### Dataset
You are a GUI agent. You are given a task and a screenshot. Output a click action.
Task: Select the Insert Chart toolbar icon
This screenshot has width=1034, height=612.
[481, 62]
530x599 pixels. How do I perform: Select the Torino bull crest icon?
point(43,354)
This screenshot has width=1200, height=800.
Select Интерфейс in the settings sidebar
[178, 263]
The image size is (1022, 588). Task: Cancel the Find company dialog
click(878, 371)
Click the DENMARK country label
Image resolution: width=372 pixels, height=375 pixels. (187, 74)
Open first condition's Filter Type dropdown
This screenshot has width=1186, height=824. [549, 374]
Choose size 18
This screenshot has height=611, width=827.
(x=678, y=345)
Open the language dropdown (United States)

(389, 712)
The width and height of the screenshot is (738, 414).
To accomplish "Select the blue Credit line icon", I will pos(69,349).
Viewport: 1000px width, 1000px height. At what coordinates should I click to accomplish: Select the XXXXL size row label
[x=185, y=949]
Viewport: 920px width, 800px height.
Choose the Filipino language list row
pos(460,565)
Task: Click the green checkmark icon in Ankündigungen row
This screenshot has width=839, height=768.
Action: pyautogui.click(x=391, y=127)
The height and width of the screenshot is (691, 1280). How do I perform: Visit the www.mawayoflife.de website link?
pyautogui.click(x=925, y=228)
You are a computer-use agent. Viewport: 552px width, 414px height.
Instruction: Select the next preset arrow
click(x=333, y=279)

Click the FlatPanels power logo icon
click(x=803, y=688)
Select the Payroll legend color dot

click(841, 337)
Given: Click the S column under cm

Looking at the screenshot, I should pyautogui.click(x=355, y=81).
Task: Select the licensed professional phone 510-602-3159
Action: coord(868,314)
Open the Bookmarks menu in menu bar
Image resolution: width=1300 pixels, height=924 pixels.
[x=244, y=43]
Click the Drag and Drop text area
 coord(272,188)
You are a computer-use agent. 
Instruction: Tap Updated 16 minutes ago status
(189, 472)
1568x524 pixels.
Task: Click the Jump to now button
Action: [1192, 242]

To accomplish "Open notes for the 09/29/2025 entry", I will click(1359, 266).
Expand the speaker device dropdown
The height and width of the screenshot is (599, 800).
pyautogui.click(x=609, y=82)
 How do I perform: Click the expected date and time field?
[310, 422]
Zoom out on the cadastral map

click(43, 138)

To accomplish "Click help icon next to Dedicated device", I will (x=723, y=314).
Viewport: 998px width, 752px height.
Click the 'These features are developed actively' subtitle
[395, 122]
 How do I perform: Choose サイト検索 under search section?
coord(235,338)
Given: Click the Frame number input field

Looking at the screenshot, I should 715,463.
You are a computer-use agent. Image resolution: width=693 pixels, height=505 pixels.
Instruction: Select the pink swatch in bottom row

### Activity
Give a word-for-word restatement of every record.

### Output of the task
You are a GUI agent. You are given a task and a screenshot. Output a click action.
Task: Select the Insert Chart toolbar icon
This screenshot has width=1034, height=612.
[481, 62]
530x599 pixels. How do I perform: Select the Torino bull crest icon?
point(43,354)
This screenshot has width=1200, height=800.
Select Интерфейс in the settings sidebar
[178, 263]
The image size is (1022, 588). Task: Cancel the Find company dialog
click(878, 371)
Click the DENMARK country label
Image resolution: width=372 pixels, height=375 pixels. (187, 74)
Open first condition's Filter Type dropdown
This screenshot has width=1186, height=824. [549, 374]
Choose size 18
This screenshot has height=611, width=827.
(x=678, y=345)
Open the language dropdown (United States)

(389, 712)
The width and height of the screenshot is (738, 414).
To accomplish "Select the blue Credit line icon", I will pos(69,349).
Viewport: 1000px width, 1000px height. At what coordinates should I click to accomplish: Select the XXXXL size row label
[x=185, y=949]
Viewport: 920px width, 800px height.
Choose the Filipino language list row
pos(460,565)
Task: Click the green checkmark icon in Ankündigungen row
This screenshot has width=839, height=768.
Action: pyautogui.click(x=391, y=127)
The height and width of the screenshot is (691, 1280). How do I perform: Visit the www.mawayoflife.de website link?
pyautogui.click(x=925, y=228)
You are a computer-use agent. Viewport: 552px width, 414px height.
Instruction: Select the next preset arrow
click(x=333, y=279)

Click the FlatPanels power logo icon
click(x=803, y=688)
Select the Payroll legend color dot

click(841, 337)
Given: Click the S column under cm

Looking at the screenshot, I should pyautogui.click(x=355, y=81).
Task: Select the licensed professional phone 510-602-3159
Action: coord(868,314)
Open the Bookmarks menu in menu bar
Image resolution: width=1300 pixels, height=924 pixels.
[x=244, y=43]
Click the Drag and Drop text area
 coord(272,188)
You are a computer-use agent. 
Instruction: Tap Updated 16 minutes ago status
(189, 472)
1568x524 pixels.
Task: Click the Jump to now button
Action: [1192, 242]

To accomplish "Open notes for the 09/29/2025 entry", I will click(1359, 266).
Expand the speaker device dropdown
The height and width of the screenshot is (599, 800).
pyautogui.click(x=609, y=82)
 How do I perform: Click the expected date and time field?
[310, 422]
Zoom out on the cadastral map

click(43, 138)

To accomplish "Click help icon next to Dedicated device", I will (x=723, y=314).
Viewport: 998px width, 752px height.
Click the 'These features are developed actively' subtitle
[395, 122]
 How do I perform: Choose サイト検索 under search section?
coord(235,338)
Given: Click the Frame number input field

Looking at the screenshot, I should 715,463.
You are a computer-use agent. Image resolution: width=693 pixels, height=505 pixels.
Instruction: Select the pink swatch in bottom row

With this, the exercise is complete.